I have been a student of Richard Wagner’s music all my adult life.  One of my first memories of definitive contact with his music was during the 1969 moon landing during which CBS television used the “Liebestod” from Tristan und Isolde as the accompanying music; my father asked me if I could identify it - I was wrong in guessing it was a Mendelssohn “Song Without Words” – ironic though, given Wagner’s anti-Semitic streak.  Since that time, I became ever more immersed in the beauty of the music and the tragedy of the man and the legacy left by the historical record of he and his music.  I have been especially taken by his late work and by far most interested in “Der Ring des Nibelungen”.  During my career as a professional trombonist, I had the opportunity to play Lohengrin, Die Meistersinger, Tristan und Isolde, Der Fliegende Holländer (Flying Dutchman), and Die Walküre, and have written many arrangements of Wagner’s music for trombones and/or brass ensemble.

I began planning my pilgrimage to the Bayreuth Festival as early as 1990, but did not pursue the 10-year ticket ordering ordeal at that time.  But in 1999, I made my first trip to Germany which included a visit to the Bayreuth Festival, which was closed during the off-season and as a result was able to take a German-language tour of the theatre. 

I then began the 10-year wait for tickets, diligently re-ordering every year, and finally, 2011 was the year to go – but there was no “Ring Cycle” that year.  I obtained mid-theatre tickets for Parsifal, Tristan und Isolde, and Die Meistersinger von Nürnberg – in that order.  Hearing the Parsifal prelude as the first notes from that theatre was incredible (Parsifal was written with the acoustics of the Bayreuth theatre in mind).

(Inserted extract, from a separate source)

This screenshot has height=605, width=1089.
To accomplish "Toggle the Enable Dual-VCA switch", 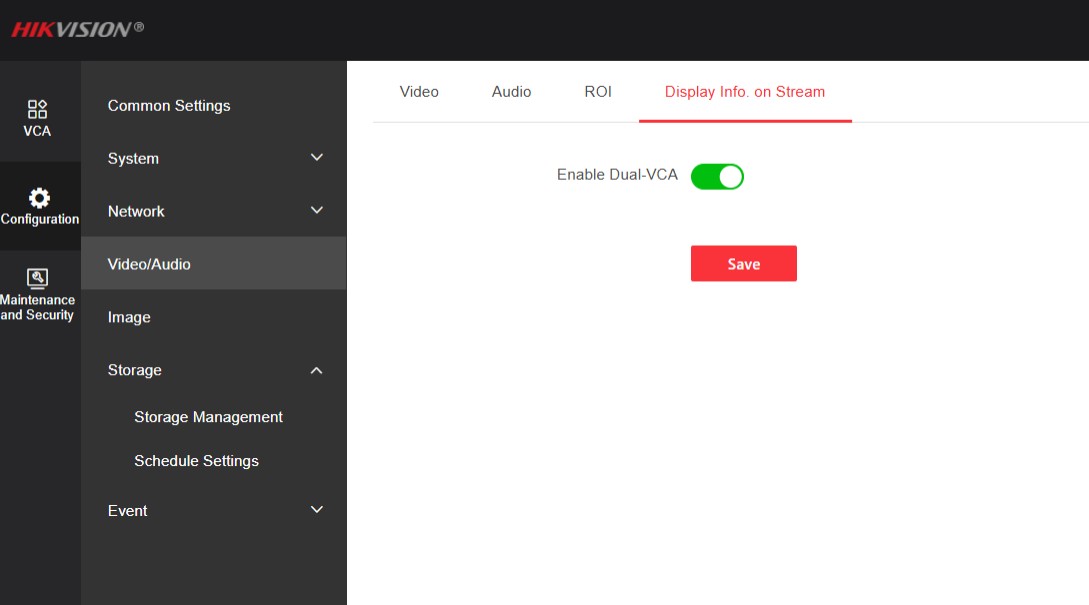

The acoustics, so well documented in print by so many, simply cannot be adequately described but rather have to be experienced, and no recording can properly do justice regardless of how well done.  And there have been various theories as to how to get the most accurate recording – everything from 1 or 2 microphones to a battery of them.  Just consider the description given in an interval during the 1983 Solti/Bayreuth “Ring” broadcast via WFMT radio in which a general history of recording technology at the theatre is given as well as a listing of all the various microphones used for that production (I provided audio clips on YouTube) here”

https://www.youtube.com/watch?v=UGFqpY_vufY&feature=youtu.be

https://www.youtube.com/watch?time_continue=9&v=qkpN3eaRbvc

In 2011, in addition to the 3 productions I saw from my seat in the theatre, I had the opportunity to obtain a ticket (via one of the trombonists in the orchestra) to sit in the orchestra pit (referred to as the “mystic abyss” at Bayreuth) next to the low brass for Act I of Lohengrin.  Absolutely incredible orchestra, which is hand-picked from (almost entirely) German orchestras.  The festival engages nearly 200 players – there are at least 100 in the pit at any given time, and during some of the longer, more taxing works, rotate some of the players between acts – in particular the horns in the “Ring” for example – and some rotation goes on from opera to opera.  And the orchestra has such a glorious, passionate, technically great and musical sound as exists anywhere.  The orchestra pit is huge, and the orchestra is arranged on seven levels descending back and down under the stage with partial covers in front of and over the orchestra.  The string basses and celli are split in half on each side of the orchestra, and the first violins are located to the right of the maestro so their sound emanates up and back, away from the partial cover over the front of the pit.  The sound from the pit is actually deflected back to the stage and comes out to the audience with the voices on stage – in this way, the singers can be heard under most conditions even with the orchestra at full volume.  The orchestra is not visible to the audience, so the members of the orchestra dress very casually – shorts, T-shirts and thongs in some cases.  One hears about how hot and loud it is in the pit, but as a pit musician myself, I loved it, and it actually felt cooler than the theatre during those hot August days.  The top of my “bucket list” includes a return to Bayreuth to hear the “Ring.’